Activity: When you reach the records below, repeat each one exactly as written.

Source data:
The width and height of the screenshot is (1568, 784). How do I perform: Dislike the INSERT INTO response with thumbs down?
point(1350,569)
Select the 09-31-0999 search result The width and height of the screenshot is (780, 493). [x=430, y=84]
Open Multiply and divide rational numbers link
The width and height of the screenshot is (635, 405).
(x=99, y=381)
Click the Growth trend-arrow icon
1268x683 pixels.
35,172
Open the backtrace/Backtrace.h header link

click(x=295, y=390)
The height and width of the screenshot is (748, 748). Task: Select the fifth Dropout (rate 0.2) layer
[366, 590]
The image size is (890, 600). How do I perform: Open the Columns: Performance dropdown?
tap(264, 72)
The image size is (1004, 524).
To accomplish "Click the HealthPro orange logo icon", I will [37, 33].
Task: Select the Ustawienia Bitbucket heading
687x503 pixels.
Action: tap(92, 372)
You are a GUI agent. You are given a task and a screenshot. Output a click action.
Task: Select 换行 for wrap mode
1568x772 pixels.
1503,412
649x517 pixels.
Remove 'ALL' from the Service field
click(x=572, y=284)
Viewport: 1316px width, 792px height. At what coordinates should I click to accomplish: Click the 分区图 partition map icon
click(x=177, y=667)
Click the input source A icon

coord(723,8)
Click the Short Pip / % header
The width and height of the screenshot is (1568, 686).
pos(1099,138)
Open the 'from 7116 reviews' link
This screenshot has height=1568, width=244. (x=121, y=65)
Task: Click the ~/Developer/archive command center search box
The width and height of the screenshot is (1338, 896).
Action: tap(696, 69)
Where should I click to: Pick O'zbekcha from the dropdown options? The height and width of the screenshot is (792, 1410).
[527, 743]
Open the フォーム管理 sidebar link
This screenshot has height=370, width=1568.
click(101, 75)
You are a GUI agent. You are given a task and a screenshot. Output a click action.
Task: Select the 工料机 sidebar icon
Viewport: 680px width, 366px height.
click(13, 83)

Result of this exercise:
The width and height of the screenshot is (1568, 784). How do I perform: Dislike the INSERT INTO response with thumbs down?
point(1350,569)
Select the 09-31-0999 search result The width and height of the screenshot is (780, 493). [x=430, y=84]
Open Multiply and divide rational numbers link
The width and height of the screenshot is (635, 405).
(x=99, y=381)
Click the Growth trend-arrow icon
1268x683 pixels.
35,172
Open the backtrace/Backtrace.h header link

click(x=295, y=390)
The height and width of the screenshot is (748, 748). Task: Select the fifth Dropout (rate 0.2) layer
[366, 590]
The image size is (890, 600). How do I perform: Open the Columns: Performance dropdown?
tap(264, 72)
The image size is (1004, 524).
To accomplish "Click the HealthPro orange logo icon", I will [37, 33].
Task: Select the Ustawienia Bitbucket heading
687x503 pixels.
Action: tap(92, 372)
You are a GUI agent. You are given a task and a screenshot. Output a click action.
Task: Select 换行 for wrap mode
1568x772 pixels.
1503,412
649x517 pixels.
Remove 'ALL' from the Service field
click(x=572, y=284)
Viewport: 1316px width, 792px height. At what coordinates should I click to accomplish: Click the 分区图 partition map icon
click(x=177, y=667)
Click the input source A icon

coord(723,8)
Click the Short Pip / % header
The width and height of the screenshot is (1568, 686).
pos(1099,138)
Open the 'from 7116 reviews' link
This screenshot has height=1568, width=244. (x=121, y=65)
Task: Click the ~/Developer/archive command center search box
The width and height of the screenshot is (1338, 896).
Action: tap(696, 69)
Where should I click to: Pick O'zbekcha from the dropdown options? The height and width of the screenshot is (792, 1410).
[527, 743]
Open the フォーム管理 sidebar link
This screenshot has height=370, width=1568.
click(101, 75)
You are a GUI agent. You are given a task and a screenshot. Output a click action.
Task: Select the 工料机 sidebar icon
Viewport: 680px width, 366px height.
click(13, 83)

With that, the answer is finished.